3x14 - Uma Velha História de Assassinato (Season Finale)
de Caliel Alves

  

            Baseado em fatos reais

 

            Nelson de Paula bebeu, fumou e amou durante a noite de ano novo. Araçás, ainda Distrito de Alagoinhas, estava em festa. O que Nelson não percebeu foram os dois homens o observando do outro lado do bar. Olhos encovados. Testas tensionadas. Queixos protuberantes. Fuzilavam o homem com suas pupilas dilatadas pelo colírio do ódio. A presa não percebia que estava dentro de uma caçada.

            Pediu ao seu Marcelo mais uma quente. A bebida foi posta na mesa. Entornou o corpo na caixa dos peitos. O líquido desceu rasgando garganta adentro. Parecia ter ingerido uma brasa. O álcool assentou no estômago vazio. Sorriu, lacrimejou e bateu o fundo do copo na mesa. Bateram em suas costas. As notas eram jogadas na mesa do bar. Havia dinheiro, só não tinha esperança de dias melhores.

            Todos ao seu redor ávidos por usufruírem do poder daquelas cédulas. Amarrotadas, rasgadas, mas ainda assim portadora de valores. Valor de compra. Felicidade comprada a prestações. Juros muito elevados. Nelson de Paula era homem gaiato. Amado pelos amigos de copo. Adorado pelos companheiros de furto. Festejado pelas mulheres da Capoeira, brega improvisado as margens da rodovia. Velhas prostitutas vindas de Sergipe, mas que ainda tinham amor a oferecer, a um baixo preço. Às vezes, por uma dose de fubuia, noutras, por um prato de comida.

            O homem parecia em estase naquela noite. Fogos espocavam na noite, trazendo mais o vislumbre de estrelas passageiras. E para comemorar esse ciclo de vida e morte instantâneo, os bebuns davam vivas. Cantarolavam as modinhas do rádio. Depois uivavam para a lua. A matilha estava velha, mas na ativa.

            O araçaense comemorava. Mesmo sem saber o que. Tinha nada a agradecer. A vida não andava tão boa. Girou o corpo na mesa do bar. O dinheiro a essa altura já minguava. O dono anotava no caderninho. Eterno fiado. Nem os avisos ou ameaças fariam daqueles homens analfabetos bons pagadores. Se acumulavam de vícios para diminuir as insuficiências da vida.

            Nelson de Paula enfiou as mãos nos bolsos. Quase os dedos furaram a calça jeans. Jogou a última nota em cima da mesa e se despediu.
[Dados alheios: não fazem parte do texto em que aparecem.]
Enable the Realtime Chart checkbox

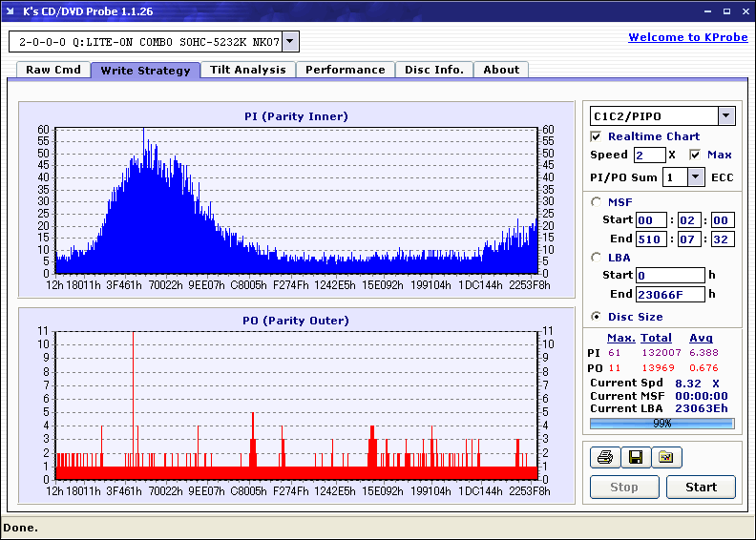coord(597,136)
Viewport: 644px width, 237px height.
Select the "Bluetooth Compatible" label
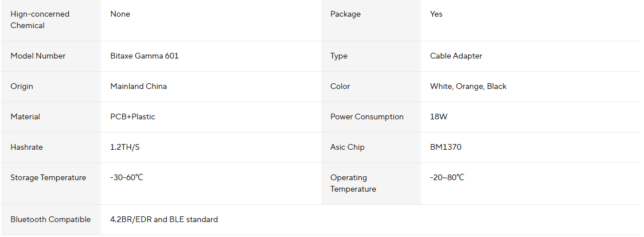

Não deu o “Té logo” de costume, disse “Adeus”, como se não fosse ver mais ninguém. Atabalhoado, seguiu porta afora. A sola dos sapatos se arrastando nos paralelepípedos. Errou a esmo sem ver as duas sombras que o seguiam.

            O homem queria ver o Enterro do Ano Velho. Nesse rito local, os populares simulavam a morte do Ano Velho fazendo um caixão com uma caixa de sapato. Colocavam um boneco de estopa com o ano vigente decorado no peito. Abaixo de cantilenas e choro, jogavam o Ano Velho no Rio Quiricó. Nelson havia nascido ali. Ainda morava ali. E nunca teve o prazer de ver o féretro daquele velho conhecido. Sorriu. O álcool ainda cambaleava seus passos.

            Quando as ruas foram se tornando mais escuras, o barulho do entorno da Igreja da atriz mais distante, passos crocantes iam se tornaram mais altos. Nelson olhou para trás. Não havia mais sorriso em seu rosto. Dois vultos chapinhavam areia atrás dele. Apressados demais, suspeitos demais para quem queria festa.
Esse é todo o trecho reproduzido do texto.